The expected answer is every line of the material that contains the word "will".

:::::

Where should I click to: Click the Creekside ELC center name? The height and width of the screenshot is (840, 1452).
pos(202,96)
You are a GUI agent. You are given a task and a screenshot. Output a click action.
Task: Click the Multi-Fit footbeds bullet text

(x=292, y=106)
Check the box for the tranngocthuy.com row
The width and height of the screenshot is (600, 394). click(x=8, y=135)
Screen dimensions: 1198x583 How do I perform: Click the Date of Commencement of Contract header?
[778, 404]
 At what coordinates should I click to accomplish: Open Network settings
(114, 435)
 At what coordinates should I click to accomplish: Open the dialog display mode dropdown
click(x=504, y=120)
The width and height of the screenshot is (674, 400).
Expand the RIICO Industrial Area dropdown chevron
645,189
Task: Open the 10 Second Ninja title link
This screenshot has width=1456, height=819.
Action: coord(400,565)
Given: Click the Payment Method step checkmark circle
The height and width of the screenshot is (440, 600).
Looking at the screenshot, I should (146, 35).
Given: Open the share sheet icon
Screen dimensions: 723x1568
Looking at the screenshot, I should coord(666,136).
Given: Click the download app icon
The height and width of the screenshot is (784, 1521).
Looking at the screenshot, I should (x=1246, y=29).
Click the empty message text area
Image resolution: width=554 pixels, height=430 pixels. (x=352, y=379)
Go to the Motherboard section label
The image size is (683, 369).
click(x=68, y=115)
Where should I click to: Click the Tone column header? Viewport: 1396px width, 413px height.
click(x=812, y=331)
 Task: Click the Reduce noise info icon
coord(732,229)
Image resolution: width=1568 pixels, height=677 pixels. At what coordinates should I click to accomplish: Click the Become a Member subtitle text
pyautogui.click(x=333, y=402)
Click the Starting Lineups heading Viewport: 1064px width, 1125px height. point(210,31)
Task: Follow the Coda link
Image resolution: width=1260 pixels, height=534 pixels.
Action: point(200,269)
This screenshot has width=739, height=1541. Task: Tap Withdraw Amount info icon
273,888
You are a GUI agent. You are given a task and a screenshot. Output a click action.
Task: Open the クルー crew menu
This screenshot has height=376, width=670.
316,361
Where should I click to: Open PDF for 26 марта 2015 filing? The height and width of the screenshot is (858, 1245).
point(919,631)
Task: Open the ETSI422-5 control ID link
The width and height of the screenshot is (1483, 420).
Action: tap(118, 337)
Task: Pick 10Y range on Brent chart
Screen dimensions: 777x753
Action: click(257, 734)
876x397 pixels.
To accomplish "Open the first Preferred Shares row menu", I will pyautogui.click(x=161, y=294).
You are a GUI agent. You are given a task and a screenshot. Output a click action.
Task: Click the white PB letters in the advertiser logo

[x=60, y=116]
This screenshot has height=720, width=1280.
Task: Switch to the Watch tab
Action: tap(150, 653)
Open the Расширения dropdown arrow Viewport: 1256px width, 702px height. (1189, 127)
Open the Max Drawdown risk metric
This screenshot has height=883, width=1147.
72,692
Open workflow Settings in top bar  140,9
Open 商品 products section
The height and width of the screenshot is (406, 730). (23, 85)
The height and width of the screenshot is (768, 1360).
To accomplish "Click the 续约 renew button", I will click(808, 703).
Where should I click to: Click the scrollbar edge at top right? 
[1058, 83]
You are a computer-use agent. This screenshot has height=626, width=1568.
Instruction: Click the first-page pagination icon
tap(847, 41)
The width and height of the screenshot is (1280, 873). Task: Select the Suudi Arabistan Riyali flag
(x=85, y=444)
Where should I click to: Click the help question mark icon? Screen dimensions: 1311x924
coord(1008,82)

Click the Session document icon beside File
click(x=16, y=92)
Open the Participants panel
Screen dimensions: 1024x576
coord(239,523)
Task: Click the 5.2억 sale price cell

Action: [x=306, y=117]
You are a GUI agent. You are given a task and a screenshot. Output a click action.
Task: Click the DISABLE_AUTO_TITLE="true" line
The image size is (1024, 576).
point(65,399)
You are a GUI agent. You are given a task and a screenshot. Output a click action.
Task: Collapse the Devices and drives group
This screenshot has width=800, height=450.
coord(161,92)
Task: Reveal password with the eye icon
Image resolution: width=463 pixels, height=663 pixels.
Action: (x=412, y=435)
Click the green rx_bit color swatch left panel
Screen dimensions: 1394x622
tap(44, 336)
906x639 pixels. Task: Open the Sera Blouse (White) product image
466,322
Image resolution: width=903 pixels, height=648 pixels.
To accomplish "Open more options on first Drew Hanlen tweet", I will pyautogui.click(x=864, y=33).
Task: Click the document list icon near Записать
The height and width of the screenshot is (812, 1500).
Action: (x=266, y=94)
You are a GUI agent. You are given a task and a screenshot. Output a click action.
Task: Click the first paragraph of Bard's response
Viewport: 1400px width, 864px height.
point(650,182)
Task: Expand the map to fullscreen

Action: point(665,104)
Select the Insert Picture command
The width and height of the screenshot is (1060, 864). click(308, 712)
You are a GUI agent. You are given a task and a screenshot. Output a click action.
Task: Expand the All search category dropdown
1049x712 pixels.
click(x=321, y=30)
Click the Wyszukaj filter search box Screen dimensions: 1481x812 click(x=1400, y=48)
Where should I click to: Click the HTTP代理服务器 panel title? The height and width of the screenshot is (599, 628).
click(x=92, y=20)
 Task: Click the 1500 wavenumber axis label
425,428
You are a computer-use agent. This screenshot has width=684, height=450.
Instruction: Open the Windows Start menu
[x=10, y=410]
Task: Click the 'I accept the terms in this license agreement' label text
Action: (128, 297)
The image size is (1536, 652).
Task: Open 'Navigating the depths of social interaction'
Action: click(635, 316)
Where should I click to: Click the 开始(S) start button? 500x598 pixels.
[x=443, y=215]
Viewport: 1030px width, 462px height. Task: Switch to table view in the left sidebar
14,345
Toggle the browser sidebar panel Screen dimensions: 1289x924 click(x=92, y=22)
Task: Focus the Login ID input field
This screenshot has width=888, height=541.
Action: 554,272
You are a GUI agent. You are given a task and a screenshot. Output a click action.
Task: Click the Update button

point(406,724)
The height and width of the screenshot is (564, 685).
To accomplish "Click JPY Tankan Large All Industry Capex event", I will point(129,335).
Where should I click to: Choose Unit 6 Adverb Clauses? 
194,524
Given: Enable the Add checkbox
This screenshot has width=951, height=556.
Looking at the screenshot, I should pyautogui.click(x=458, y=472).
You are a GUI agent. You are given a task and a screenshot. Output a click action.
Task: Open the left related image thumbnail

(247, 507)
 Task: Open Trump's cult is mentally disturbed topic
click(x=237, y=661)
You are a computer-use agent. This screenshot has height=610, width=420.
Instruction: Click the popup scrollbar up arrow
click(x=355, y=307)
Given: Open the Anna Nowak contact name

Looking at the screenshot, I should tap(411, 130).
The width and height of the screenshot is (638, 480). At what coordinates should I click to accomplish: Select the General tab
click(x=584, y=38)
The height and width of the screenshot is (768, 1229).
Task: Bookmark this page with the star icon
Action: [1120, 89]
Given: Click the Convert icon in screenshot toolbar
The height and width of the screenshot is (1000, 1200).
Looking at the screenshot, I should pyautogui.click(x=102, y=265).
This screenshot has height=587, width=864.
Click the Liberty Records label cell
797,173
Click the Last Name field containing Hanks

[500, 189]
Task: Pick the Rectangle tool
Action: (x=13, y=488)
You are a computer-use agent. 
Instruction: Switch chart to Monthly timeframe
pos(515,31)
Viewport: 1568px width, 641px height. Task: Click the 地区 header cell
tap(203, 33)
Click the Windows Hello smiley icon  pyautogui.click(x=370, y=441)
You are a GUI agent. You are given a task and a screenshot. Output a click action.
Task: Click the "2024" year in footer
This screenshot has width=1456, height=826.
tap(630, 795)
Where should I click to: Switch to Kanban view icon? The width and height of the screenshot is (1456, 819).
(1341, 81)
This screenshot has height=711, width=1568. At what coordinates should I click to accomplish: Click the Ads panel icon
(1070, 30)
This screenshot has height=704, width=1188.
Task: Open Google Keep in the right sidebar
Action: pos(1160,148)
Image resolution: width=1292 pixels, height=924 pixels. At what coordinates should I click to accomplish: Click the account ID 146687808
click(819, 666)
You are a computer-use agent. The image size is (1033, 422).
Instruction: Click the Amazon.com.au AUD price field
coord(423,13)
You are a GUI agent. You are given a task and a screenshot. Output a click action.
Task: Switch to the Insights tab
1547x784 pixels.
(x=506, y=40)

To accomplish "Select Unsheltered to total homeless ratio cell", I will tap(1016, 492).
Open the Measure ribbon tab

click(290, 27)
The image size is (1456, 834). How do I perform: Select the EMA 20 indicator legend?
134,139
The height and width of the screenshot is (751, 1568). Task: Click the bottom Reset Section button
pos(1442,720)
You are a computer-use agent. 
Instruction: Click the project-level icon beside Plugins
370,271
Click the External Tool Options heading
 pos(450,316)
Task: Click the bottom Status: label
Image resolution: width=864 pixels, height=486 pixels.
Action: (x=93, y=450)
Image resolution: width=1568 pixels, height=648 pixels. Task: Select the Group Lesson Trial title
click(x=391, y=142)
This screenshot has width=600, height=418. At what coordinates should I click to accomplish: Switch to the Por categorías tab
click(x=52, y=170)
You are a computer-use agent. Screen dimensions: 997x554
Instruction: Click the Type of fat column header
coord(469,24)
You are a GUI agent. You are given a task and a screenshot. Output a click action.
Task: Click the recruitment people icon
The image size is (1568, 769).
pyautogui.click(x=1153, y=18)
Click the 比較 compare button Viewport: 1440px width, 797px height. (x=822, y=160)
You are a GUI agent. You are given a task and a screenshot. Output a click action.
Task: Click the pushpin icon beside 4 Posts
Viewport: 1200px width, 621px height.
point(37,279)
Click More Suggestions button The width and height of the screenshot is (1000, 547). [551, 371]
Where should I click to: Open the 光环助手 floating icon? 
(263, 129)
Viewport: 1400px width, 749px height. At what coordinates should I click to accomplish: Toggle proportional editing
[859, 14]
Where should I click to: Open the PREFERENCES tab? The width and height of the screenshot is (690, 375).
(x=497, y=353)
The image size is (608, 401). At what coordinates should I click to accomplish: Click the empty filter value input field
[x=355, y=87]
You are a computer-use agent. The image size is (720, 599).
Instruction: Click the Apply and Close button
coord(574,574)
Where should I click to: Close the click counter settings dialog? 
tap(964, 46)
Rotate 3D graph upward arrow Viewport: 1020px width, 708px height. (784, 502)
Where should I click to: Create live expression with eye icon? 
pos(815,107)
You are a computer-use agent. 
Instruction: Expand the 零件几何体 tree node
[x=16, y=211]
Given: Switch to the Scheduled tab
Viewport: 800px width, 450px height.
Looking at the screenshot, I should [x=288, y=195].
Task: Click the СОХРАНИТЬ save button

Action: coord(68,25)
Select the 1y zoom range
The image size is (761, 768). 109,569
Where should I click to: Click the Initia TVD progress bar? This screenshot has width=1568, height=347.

:::::

SOLUTION TO THIS EXERCISE:
To accomplish "Open the first Preferred Shares row menu", I will pyautogui.click(x=161, y=294).
To accomplish "Click the 续约 renew button", I will click(808, 703).
To accomplish "Open more options on first Drew Hanlen tweet", I will pyautogui.click(x=864, y=33).
To accomplish "Click JPY Tankan Large All Industry Capex event", I will point(129,335).
To accomplish "Select Unsheltered to total homeless ratio cell", I will tap(1016, 492).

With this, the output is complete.